(Senior) Lead Data Engineer, Zalo
Zalo is looking for a Lead Data Engineer with 5+ years of experience, specializing in Big Data, AutoML, Feature Store, and Kubernetes. Proficiency in optimizing HDFS, building high-performance APIs, ensuring data privacy, security, and point-in-time correctness is essential. The candidate must possess the ability to lead a team, provide technical mentorship, coordinate cross-team efforts, and collaborate with major partners (Fiza, Adtima, VAS).
🤖 What you will do
1. Professional skills
Big Data & Distributed Systems:
- Proficient in Hadoop ecosystem (HDFS, YARN, Hive, Spark, Flink).

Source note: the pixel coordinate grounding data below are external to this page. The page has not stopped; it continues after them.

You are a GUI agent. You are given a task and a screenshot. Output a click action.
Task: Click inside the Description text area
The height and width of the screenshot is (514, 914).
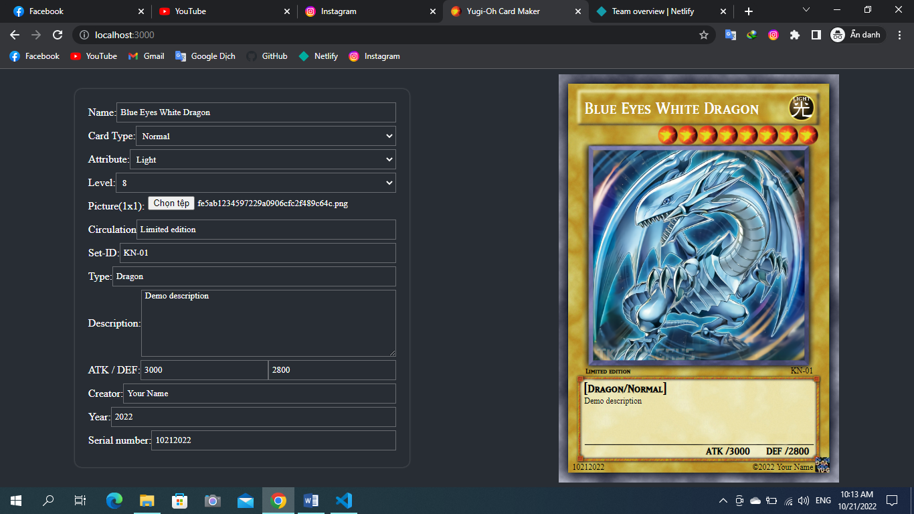point(268,323)
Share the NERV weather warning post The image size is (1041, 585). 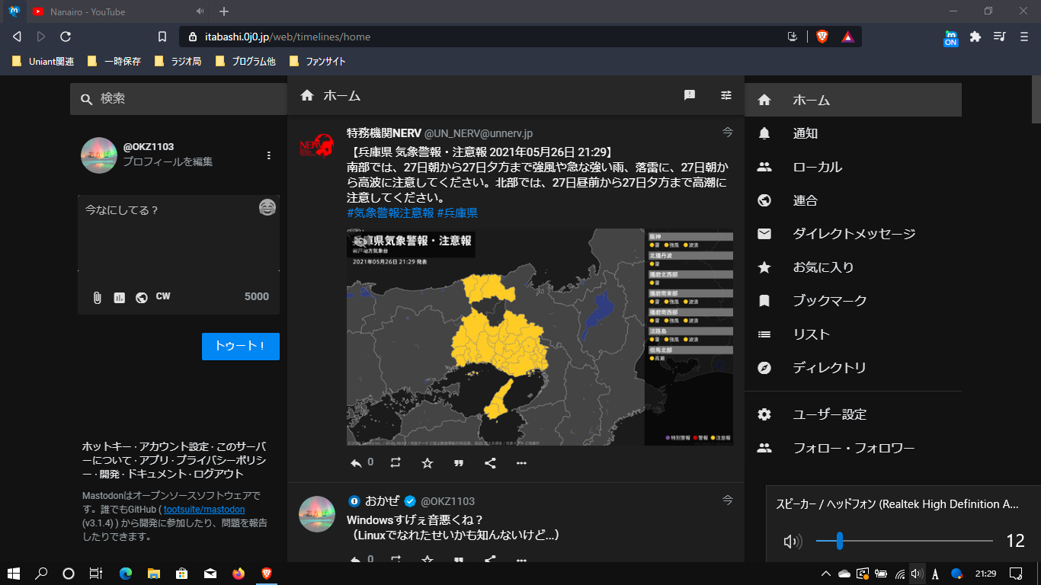490,462
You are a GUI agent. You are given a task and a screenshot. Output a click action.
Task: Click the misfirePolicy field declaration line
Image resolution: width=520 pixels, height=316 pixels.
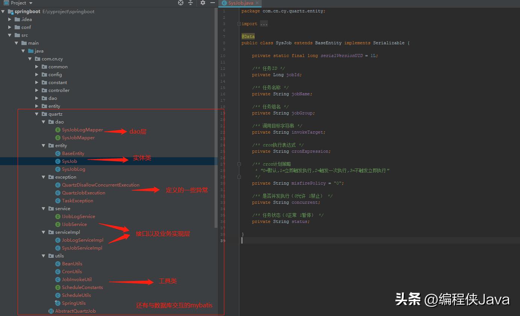point(298,184)
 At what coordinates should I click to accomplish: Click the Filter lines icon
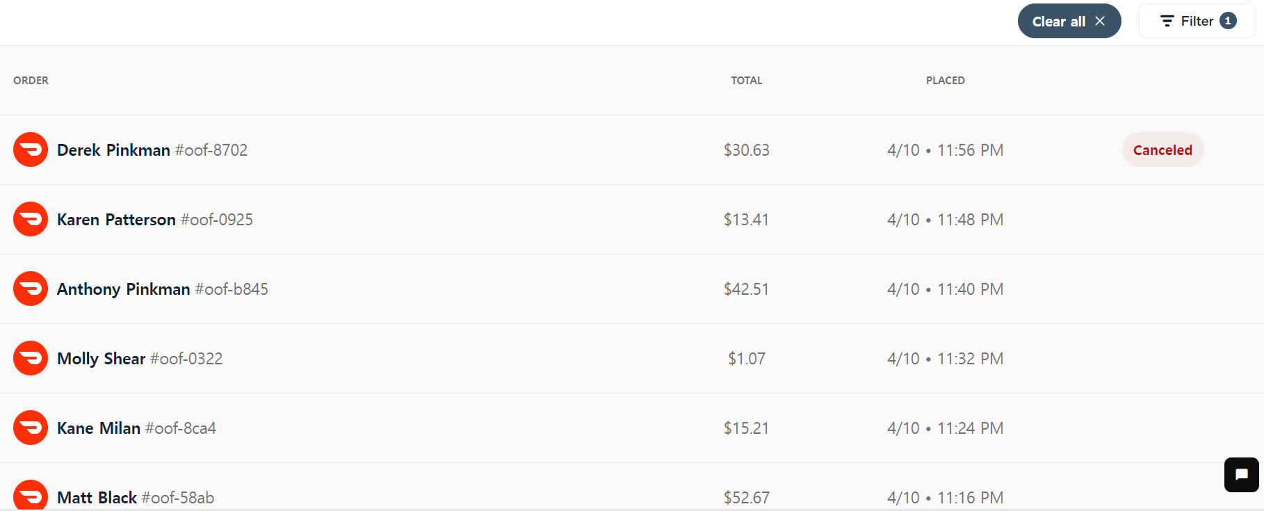pos(1167,21)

- Storage & processing optimization: data compression (Snappy → Zstandard), partitioning, bucketing, file format (ORC, Parquet).
- HDFS administration: backup, cleanup, archiving, capacity planning.
AutoML & MLOps:
- Design and operate AutoEDA systems, auto-training, evaluation, and prediction at scale.
- Deep understanding of end-to-end ML pipeline, automated feature engineering, model registry, serving.
Feature Store:
- Build and operate a Feature Store with >3,000 features, ensuring point-in-time correctness, low-latency serving.
- Support batch and real-time ingestion, and consistency between online/offline stores.
API & Middleware Development:
- Develop high-throughput API (gRPC, REST) on Kubernetes (K8s), optimize latency & scalability.
- CI/CD, observability (Prometheus, Grafana, OpenTelemetry), canary/blue-green deployment.
Cloud & Infra:
- Proficient in at least 1 cloud (GCP/AWS/Azure): GCS/S3, BigQuery, Dataflow, Cloud Composer.
- IaC (Terraform), container orchestration (K8s, Helm), service mesh (Istio – bonus).
2. Architecture & design skills
- Design scalable, fault-tolerant, observable systems.
- Trade-off analysis: batch vs streaming, consistency vs availability, cost vs performance.
- Data modeling: star schema, slowly changing dimensions, data vault (if needed).
Security & Governance:
- Data encryption at rest/in transit, access control (Ranger, Apache Atlas).
- Comply with data privacy (GDPR, PDPA), anonymization, consent management.
3. Leadership & Management Skills
Mentoring & Knowledge Sharing:
- 1:1 coaching, code review, tech talk, writing internal documentation.
- Building tech culture: best practices, engineering excellence.
Team management:
- Recruitment, competency assessment, member development planning.
- Assign tasks to each person's strengths.
Cross-functional Collaboration:
- Work closely with DS, DE, Safety, Product, Partner teams.
- Translate business requirements → technical solutions.
4. Soft Skills
- Ownership & Proactiveness: proactively detect bottlenecks, propose improvements.
- Problem-Solving: handle production incidents, root cause analysis (RCA).
- Business Acumen: clearly understand partner use-cases (Fiza, Adtima, VAS) to prioritize development.
- Communication: present complex ideas in an easy-to-understand way to non-tech stakeholders.
5. Tools & languages
- Language: Python (expert), Scala/Java (bonus), SQL (complex query).
- Framework: Airflow, dbt, Feast/KFP/TFX.
- Monitoring: ELK stack, Jaeger, Prometheus + Grafana.
- Versioning: Git, trunk-based development, semantic versioning.
👾 What you will need
- Candidates with 5+ years of experience in Data Engineering, priority is given to those who have held the position of Lead/Tech Lead.
- Have built a system to process >1TB/day or >1K QPS API.
- Have experience leading a team of 5+ members.
- Priority is given to candidates who have worked with AutoML, Feature Store, DMP/CDP.